Víctor Roura
La
primera vez que le dio una cachetada, ella bajó la cabeza y se mordió los
labios.
–No vuelvas a decir que no, antes de que
termine de preguntarte cualquier cosa –dijo él, encaminándose hacia la
tornamesa para poner de nuevo la canción que ambos venían escuchando hacía un
par de horas.
Ella hizo a un lado la guitarra.
–Ya te dije que no –repitió.
Él estaba de espaldas, ocupado en calcular
el surco del viejo disco de acetato.
–No puedo… –susurró, casi para sí, ella.
Su voz se oía agotada.
La canción dio comienzo otra vez.
–Relájate –dijo él–, escúchala con
tranquilidad, nadie tiene prisa, presta atención.
–No, ¡ya dije que noooooo! –gritó ella,
fuera de sí.
Únicamente la miró. Fue hacia ella. La
levantó y le soltó otro catorrazo. La mujer volvió a morderse los labios, pero
no bajó la cabeza: lo vio irse hasta el aparato, retroceder la aguja y buscar
con esmero el mismo surco que venían oyendo hacía un par de horas.
–Es un acorde… muy difícil… No lo
encuentro, por Dios –dijo ella, entre sollozos.
La canción dio comienzo otra vez.
–Cálmate, tienes que hallarlo, tú puedes,
no seas terca, ¡caraj…! ¡Sosiégate! Vamos, anda.
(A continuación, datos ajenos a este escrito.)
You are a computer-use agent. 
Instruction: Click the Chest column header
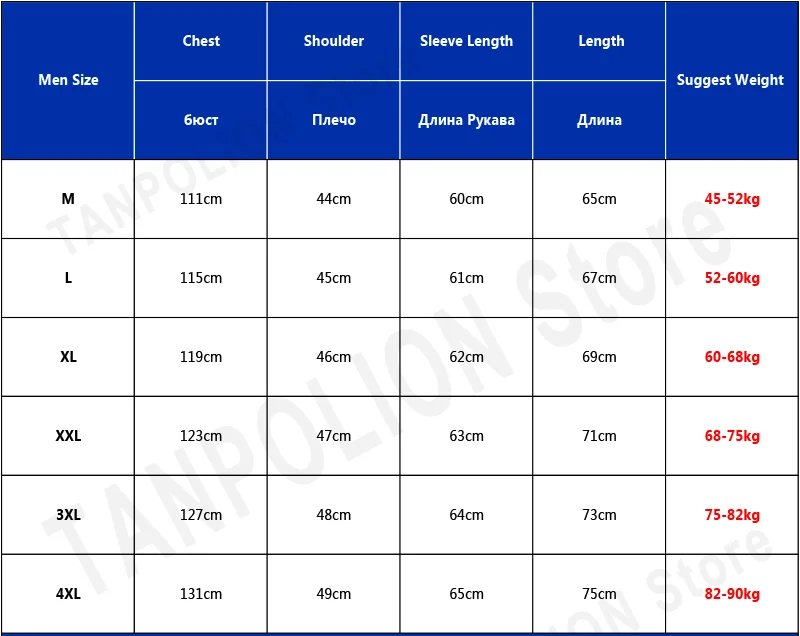coord(201,41)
Toma asiento. Ten la guitarra. Vamos. Has podido con más duras, ¿por qué
carambas te cierras a est…?
Pero no terminó la pregunta. Ella, a punto
de la locura, volvió a negarse. Y él, con encantadora paciencia, le dio una
tercera cachetada. Y por tercera ocasión, ella se mordió los labios. Su llanto
era ya un poco más ruidoso.
–Descansa un rato –dijo él, tomándola de
los hombros.
Ella lo estrechó fuertemente.
–Mañana es el concurso de Nuevos Valores,
nena; la canción tiene que salirte igualita a la del disco. Ya lo habíamos
ensayado. ¿Qué pas…?
–No sé –contestó ella, interrumpiéndolo.
La miró con dureza.
–Ya te dije que no contestes antes de que
tu interlocutor no acabe lo que te tiene que decir. Si fuera malo, te daría
otro porrazo. Me lo debes…
Ella lo estrechó aún más entre sus brazos.
–¿Así les vas a contestar al señor Héctor
Bonilla o al señor Raúl Velasco? Déjalos hablar. Y,
luego, tú hablas lo que quie/
–Ya entendí…
La miró con odio.
Y le dio un sopapo.
Por cuarta ocasión, ella se mordió los
labios.
–Así vas a tronar en las eliminatorias,
nena, porque la gente de la televisión no sólo quiere a buenos
artistas sino, sobre todo, a personas muy bien educ/
–¿Tú crees?
La mirada de él no tuvo límites.
–Me debes otro –le dijo, ya con
resignación.
Con el dedo anular, ella se quitó una de
sus lágrimas.
–Pero vamos, pues, a seguir buscando el acorde
exacto –indicó él y se fue, con pasos rápidos, rumbo a la tornamesa para volver
a poner la canción ya escuchada cientos de veces.
Ella miró hacia el cielo.
–Y no me hagas muinas otra vez –le dijo
él, de espaldas–, vamos, agarra la guitarra, tienes que hallar el acord/
–Sí, ya te oí…
Entonces, él volteó enfurecido. Tomó lo
primero que encontró a la mano (la funda del disco, con fortuna) y se lo aventó
con verdadera ira. Ella sólo lo esquivó. Y se mordió los labios.
–Tienes que ganar el Nuevos Valores de este año, ¡carambas!
–gritó él–. Lo hago sólo por amor, de veras. Si no te quisiera, no estaría
desvelándome contigo. Tienes que estar en el lugar de las estrellas, compréndel/
–Lo sé –dijo ella, antes de que él finalizara.
Al rato, sus sollozos se oían en todo el vecindario.